Task to complete: Reproduce nothing but the lines from the one with "Savon syvämmestä (521, 1750)" down to the last line of the data below.

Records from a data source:
┏━━
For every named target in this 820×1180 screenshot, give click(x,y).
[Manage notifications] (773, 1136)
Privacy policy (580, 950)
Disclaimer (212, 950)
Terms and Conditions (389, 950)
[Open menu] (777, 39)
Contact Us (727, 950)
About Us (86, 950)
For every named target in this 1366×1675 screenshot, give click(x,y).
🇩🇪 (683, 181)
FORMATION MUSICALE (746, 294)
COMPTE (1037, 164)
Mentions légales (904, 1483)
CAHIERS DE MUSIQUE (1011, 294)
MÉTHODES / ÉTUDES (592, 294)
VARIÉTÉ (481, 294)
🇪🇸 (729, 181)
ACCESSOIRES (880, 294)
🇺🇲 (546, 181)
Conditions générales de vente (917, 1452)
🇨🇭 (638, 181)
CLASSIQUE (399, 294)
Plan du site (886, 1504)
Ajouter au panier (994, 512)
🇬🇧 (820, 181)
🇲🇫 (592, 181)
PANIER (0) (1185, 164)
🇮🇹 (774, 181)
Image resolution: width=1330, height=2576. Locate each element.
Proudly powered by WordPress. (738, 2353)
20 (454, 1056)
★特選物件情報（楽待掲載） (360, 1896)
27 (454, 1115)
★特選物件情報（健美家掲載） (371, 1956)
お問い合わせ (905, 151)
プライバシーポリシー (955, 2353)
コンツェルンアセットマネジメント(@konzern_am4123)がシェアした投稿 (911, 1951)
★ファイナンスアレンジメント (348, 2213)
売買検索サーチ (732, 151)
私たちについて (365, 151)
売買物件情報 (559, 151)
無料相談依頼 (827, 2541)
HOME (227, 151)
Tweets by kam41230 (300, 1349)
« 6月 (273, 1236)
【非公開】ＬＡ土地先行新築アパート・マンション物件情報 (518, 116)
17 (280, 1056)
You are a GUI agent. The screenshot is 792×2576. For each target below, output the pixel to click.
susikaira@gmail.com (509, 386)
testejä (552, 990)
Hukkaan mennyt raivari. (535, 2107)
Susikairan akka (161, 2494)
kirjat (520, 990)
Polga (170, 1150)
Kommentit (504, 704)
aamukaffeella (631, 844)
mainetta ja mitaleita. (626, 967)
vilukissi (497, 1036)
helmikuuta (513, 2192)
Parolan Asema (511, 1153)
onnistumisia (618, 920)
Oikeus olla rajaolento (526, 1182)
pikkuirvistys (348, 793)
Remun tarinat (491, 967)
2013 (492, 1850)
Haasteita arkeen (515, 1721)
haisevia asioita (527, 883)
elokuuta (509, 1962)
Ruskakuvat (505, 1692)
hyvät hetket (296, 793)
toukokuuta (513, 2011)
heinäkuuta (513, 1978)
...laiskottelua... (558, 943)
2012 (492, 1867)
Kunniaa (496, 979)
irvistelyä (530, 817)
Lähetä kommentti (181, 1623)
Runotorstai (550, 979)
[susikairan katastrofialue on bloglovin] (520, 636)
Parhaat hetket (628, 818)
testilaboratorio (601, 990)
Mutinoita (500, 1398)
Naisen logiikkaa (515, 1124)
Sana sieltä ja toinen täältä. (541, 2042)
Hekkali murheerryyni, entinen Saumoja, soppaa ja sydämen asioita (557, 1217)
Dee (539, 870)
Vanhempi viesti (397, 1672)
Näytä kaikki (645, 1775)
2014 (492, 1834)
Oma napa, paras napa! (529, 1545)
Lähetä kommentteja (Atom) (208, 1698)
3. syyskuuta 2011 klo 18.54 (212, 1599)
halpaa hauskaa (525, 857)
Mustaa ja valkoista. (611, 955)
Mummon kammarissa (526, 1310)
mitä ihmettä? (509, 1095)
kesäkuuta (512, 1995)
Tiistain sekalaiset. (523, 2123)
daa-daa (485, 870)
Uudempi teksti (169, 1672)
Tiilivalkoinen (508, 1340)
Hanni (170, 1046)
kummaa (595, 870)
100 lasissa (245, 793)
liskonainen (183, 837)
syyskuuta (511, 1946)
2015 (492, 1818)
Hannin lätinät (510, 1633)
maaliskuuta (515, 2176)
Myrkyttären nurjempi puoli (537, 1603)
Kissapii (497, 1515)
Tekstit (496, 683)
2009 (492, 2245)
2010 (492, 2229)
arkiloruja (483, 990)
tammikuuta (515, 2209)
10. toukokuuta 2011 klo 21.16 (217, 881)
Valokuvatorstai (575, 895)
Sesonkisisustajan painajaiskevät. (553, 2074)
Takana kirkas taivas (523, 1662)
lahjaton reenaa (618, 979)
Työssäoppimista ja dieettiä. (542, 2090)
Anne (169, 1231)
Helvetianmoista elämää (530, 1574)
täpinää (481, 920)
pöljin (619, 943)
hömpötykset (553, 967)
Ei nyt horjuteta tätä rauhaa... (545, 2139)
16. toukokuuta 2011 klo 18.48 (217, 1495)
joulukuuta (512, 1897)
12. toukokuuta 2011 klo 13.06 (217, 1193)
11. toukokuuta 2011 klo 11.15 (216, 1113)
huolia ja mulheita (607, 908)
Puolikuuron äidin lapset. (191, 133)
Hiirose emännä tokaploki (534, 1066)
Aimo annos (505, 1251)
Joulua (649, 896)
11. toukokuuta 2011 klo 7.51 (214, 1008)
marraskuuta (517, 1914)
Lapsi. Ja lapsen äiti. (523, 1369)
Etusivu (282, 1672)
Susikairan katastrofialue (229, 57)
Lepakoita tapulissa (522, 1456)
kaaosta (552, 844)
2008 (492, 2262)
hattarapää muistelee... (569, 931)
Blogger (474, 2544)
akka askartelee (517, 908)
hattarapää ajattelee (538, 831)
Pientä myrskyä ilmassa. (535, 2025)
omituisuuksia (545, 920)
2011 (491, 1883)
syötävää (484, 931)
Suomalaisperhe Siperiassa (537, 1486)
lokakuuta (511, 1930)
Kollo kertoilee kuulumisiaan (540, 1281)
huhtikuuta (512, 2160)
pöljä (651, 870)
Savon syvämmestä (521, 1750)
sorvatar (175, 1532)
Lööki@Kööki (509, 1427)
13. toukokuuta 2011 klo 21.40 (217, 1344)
┗━━
Answer:
Savon syvämmestä (521, 1750)
sorvatar (175, 1532)
Lööki@Kööki (509, 1427)
13. toukokuuta 2011 klo 21.40 (217, 1344)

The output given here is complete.